# [Problem requirements]
Transcribe the complete listing exactly.

# [Material for this task]
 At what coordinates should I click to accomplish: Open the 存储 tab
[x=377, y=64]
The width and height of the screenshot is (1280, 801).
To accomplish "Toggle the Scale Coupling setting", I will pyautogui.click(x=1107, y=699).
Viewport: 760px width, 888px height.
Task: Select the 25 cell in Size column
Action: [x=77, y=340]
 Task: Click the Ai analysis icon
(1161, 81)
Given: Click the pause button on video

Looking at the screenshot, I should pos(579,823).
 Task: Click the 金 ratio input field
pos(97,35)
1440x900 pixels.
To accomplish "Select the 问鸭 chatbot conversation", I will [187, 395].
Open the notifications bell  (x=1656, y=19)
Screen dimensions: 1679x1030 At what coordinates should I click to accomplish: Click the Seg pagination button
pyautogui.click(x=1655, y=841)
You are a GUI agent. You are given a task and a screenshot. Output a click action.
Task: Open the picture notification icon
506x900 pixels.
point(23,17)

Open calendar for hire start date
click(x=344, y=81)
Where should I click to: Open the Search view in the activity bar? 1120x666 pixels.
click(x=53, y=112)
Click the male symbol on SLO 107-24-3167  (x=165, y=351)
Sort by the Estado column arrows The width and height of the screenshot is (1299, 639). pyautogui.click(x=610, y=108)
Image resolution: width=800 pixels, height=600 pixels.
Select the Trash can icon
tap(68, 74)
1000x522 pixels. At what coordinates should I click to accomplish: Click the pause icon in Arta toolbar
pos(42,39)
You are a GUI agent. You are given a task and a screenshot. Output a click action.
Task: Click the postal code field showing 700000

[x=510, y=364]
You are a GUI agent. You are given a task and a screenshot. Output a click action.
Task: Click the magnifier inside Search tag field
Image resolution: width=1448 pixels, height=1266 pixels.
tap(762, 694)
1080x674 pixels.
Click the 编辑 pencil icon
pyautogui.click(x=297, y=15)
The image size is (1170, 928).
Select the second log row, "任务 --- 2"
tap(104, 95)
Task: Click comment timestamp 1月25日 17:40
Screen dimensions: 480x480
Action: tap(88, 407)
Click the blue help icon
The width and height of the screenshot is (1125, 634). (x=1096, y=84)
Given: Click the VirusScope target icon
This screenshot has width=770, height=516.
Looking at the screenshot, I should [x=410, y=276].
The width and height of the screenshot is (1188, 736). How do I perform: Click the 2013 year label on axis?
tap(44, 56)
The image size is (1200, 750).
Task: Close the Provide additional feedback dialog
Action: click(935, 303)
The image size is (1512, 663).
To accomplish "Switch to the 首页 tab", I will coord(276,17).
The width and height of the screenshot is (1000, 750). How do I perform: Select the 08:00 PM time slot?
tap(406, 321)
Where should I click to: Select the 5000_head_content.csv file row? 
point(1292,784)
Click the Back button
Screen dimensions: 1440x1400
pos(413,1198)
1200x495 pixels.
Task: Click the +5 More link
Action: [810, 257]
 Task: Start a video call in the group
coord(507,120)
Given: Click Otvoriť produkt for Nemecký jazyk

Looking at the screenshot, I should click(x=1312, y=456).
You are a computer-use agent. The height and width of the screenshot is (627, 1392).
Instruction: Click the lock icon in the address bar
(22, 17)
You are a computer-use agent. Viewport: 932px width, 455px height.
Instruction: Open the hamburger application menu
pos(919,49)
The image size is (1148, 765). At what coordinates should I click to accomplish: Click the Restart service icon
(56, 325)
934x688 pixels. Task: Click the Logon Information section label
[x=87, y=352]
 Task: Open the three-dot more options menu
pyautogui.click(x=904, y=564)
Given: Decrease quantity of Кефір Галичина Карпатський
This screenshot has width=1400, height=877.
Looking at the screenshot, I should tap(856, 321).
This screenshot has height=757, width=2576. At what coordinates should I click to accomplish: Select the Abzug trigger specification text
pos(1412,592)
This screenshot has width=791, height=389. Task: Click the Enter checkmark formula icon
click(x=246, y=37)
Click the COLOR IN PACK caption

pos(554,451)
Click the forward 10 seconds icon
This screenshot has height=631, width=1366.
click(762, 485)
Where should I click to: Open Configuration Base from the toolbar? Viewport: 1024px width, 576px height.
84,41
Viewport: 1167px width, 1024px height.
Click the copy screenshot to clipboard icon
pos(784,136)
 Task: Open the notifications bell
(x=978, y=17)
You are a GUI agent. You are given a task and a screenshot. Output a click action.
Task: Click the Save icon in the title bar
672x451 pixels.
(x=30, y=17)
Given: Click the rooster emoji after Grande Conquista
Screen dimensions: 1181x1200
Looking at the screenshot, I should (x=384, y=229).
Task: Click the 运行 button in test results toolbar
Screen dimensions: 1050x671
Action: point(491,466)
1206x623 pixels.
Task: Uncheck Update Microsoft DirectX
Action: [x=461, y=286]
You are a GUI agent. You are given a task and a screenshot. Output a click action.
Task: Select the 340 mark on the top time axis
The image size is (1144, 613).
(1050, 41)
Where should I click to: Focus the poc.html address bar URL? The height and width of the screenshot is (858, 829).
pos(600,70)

# [Result of the task]
 At what coordinates should I click to accomplish: Open the 存储 tab
[x=377, y=64]
The width and height of the screenshot is (1280, 801).
To accomplish "Toggle the Scale Coupling setting", I will pyautogui.click(x=1107, y=699).
Viewport: 760px width, 888px height.
Task: Select the 25 cell in Size column
Action: [x=77, y=340]
 Task: Click the Ai analysis icon
(1161, 81)
Given: Click the pause button on video

Looking at the screenshot, I should pos(579,823).
 Task: Click the 金 ratio input field
pos(97,35)
1440x900 pixels.
To accomplish "Select the 问鸭 chatbot conversation", I will [187, 395].
Open the notifications bell  (x=1656, y=19)
Screen dimensions: 1679x1030 At what coordinates should I click to accomplish: Click the Seg pagination button
pyautogui.click(x=1655, y=841)
You are a GUI agent. You are given a task and a screenshot. Output a click action.
Task: Open the picture notification icon
506x900 pixels.
point(23,17)

Open calendar for hire start date
click(x=344, y=81)
Where should I click to: Open the Search view in the activity bar? 1120x666 pixels.
click(x=53, y=112)
Click the male symbol on SLO 107-24-3167  (x=165, y=351)
Sort by the Estado column arrows The width and height of the screenshot is (1299, 639). pyautogui.click(x=610, y=108)
Image resolution: width=800 pixels, height=600 pixels.
Select the Trash can icon
tap(68, 74)
1000x522 pixels. At what coordinates should I click to accomplish: Click the pause icon in Arta toolbar
pos(42,39)
You are a GUI agent. You are given a task and a screenshot. Output a click action.
Task: Click the postal code field showing 700000

[x=510, y=364]
You are a GUI agent. You are given a task and a screenshot. Output a click action.
Task: Click the magnifier inside Search tag field
Image resolution: width=1448 pixels, height=1266 pixels.
tap(762, 694)
1080x674 pixels.
Click the 编辑 pencil icon
pyautogui.click(x=297, y=15)
The image size is (1170, 928).
Select the second log row, "任务 --- 2"
tap(104, 95)
Task: Click comment timestamp 1月25日 17:40
Screen dimensions: 480x480
Action: tap(88, 407)
Click the blue help icon
The width and height of the screenshot is (1125, 634). (x=1096, y=84)
Given: Click the VirusScope target icon
This screenshot has width=770, height=516.
Looking at the screenshot, I should [x=410, y=276].
The width and height of the screenshot is (1188, 736). How do I perform: Click the 2013 year label on axis?
tap(44, 56)
The image size is (1200, 750).
Task: Close the Provide additional feedback dialog
Action: click(935, 303)
The image size is (1512, 663).
To accomplish "Switch to the 首页 tab", I will coord(276,17).
The width and height of the screenshot is (1000, 750). How do I perform: Select the 08:00 PM time slot?
tap(406, 321)
Where should I click to: Select the 5000_head_content.csv file row? 
point(1292,784)
Click the Back button
Screen dimensions: 1440x1400
pos(413,1198)
1200x495 pixels.
Task: Click the +5 More link
Action: [810, 257]
 Task: Start a video call in the group
coord(507,120)
Given: Click Otvoriť produkt for Nemecký jazyk

Looking at the screenshot, I should click(x=1312, y=456).
You are a computer-use agent. The height and width of the screenshot is (627, 1392).
Instruction: Click the lock icon in the address bar
(22, 17)
You are a computer-use agent. Viewport: 932px width, 455px height.
Instruction: Open the hamburger application menu
pos(919,49)
The image size is (1148, 765). At what coordinates should I click to accomplish: Click the Restart service icon
(56, 325)
934x688 pixels. Task: Click the Logon Information section label
[x=87, y=352]
 Task: Open the three-dot more options menu
pyautogui.click(x=904, y=564)
Given: Decrease quantity of Кефір Галичина Карпатський
This screenshot has width=1400, height=877.
Looking at the screenshot, I should tap(856, 321).
This screenshot has height=757, width=2576. At what coordinates should I click to accomplish: Select the Abzug trigger specification text
pos(1412,592)
This screenshot has width=791, height=389. Task: Click the Enter checkmark formula icon
click(x=246, y=37)
Click the COLOR IN PACK caption

pos(554,451)
Click the forward 10 seconds icon
This screenshot has height=631, width=1366.
click(762, 485)
Where should I click to: Open Configuration Base from the toolbar? Viewport: 1024px width, 576px height.
84,41
Viewport: 1167px width, 1024px height.
Click the copy screenshot to clipboard icon
pos(784,136)
 Task: Open the notifications bell
(x=978, y=17)
You are a GUI agent. You are given a task and a screenshot. Output a click action.
Task: Click the Save icon in the title bar
672x451 pixels.
(x=30, y=17)
Given: Click the rooster emoji after Grande Conquista
Screen dimensions: 1181x1200
Looking at the screenshot, I should (x=384, y=229).
Task: Click the 运行 button in test results toolbar
Screen dimensions: 1050x671
Action: point(491,466)
1206x623 pixels.
Task: Uncheck Update Microsoft DirectX
Action: [x=461, y=286]
You are a GUI agent. You are given a task and a screenshot. Output a click action.
Task: Select the 340 mark on the top time axis
The image size is (1144, 613).
(1050, 41)
Where should I click to: Focus the poc.html address bar URL? The height and width of the screenshot is (858, 829).
pos(600,70)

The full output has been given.